==== DOCUMENT SEGMENT

A few days ago I went for an HIV test. To get the residence permit (sort of a long term visa) you need to submit a negative test result. I got the extension, you should know. This way they try to keep the infected percentage low. The biggest problem this moment is the Iraqi women refugees. Apparently something like that happened in Bosnia: you send drug dealers and HIV infected and you've practically erased an entire generation in the country, there's only few capable people left and they're just marionettes. The situation in Iraq is similar; AIDS is spreading, with the women refugees to Syria as well, which completes the “higher” scheme perfectly. On the other side there's also “professionals” coming back from the artificially created state southwest from Syria, who are also infected. According to the public opinion here, that's all thanks to their state security service. (I'm deliberately avoiding to mention that country as well as M*****o, because last year I had them searching through my website after mentioning the name of the nation who they were chasing away – and they still are, so they still search through my site automatically once a day.)

 
After I saw a health care institution from inside and at the sight of collapsing Kia Pregio cars and similar junk, which are helplessly trying to break through the city traffic jam with a red crescent on the sides and red lights on the roof, a thought occurred to me not to even use the KTM here. Unless I wrote the name of the best hospital in Damascus on my helmet, that is. (Excuse me, CORIS).

========
==== STUDY MATERIAL

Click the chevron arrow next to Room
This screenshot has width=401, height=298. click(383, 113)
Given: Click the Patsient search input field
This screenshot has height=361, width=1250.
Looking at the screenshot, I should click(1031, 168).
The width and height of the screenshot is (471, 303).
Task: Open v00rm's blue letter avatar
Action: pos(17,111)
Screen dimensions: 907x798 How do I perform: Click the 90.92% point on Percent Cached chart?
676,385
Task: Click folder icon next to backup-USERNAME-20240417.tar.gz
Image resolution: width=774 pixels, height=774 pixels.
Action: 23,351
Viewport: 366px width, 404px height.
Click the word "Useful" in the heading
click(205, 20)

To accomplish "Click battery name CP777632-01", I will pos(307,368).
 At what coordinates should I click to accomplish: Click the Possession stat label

========

◆ **REQUIREMENT**: Which place names are spelled out in full in the post about getting an HIV test? List each one once.

◆ **RESULT OF THIS TASK**: Bosnia, Iraq, Syria, Damascus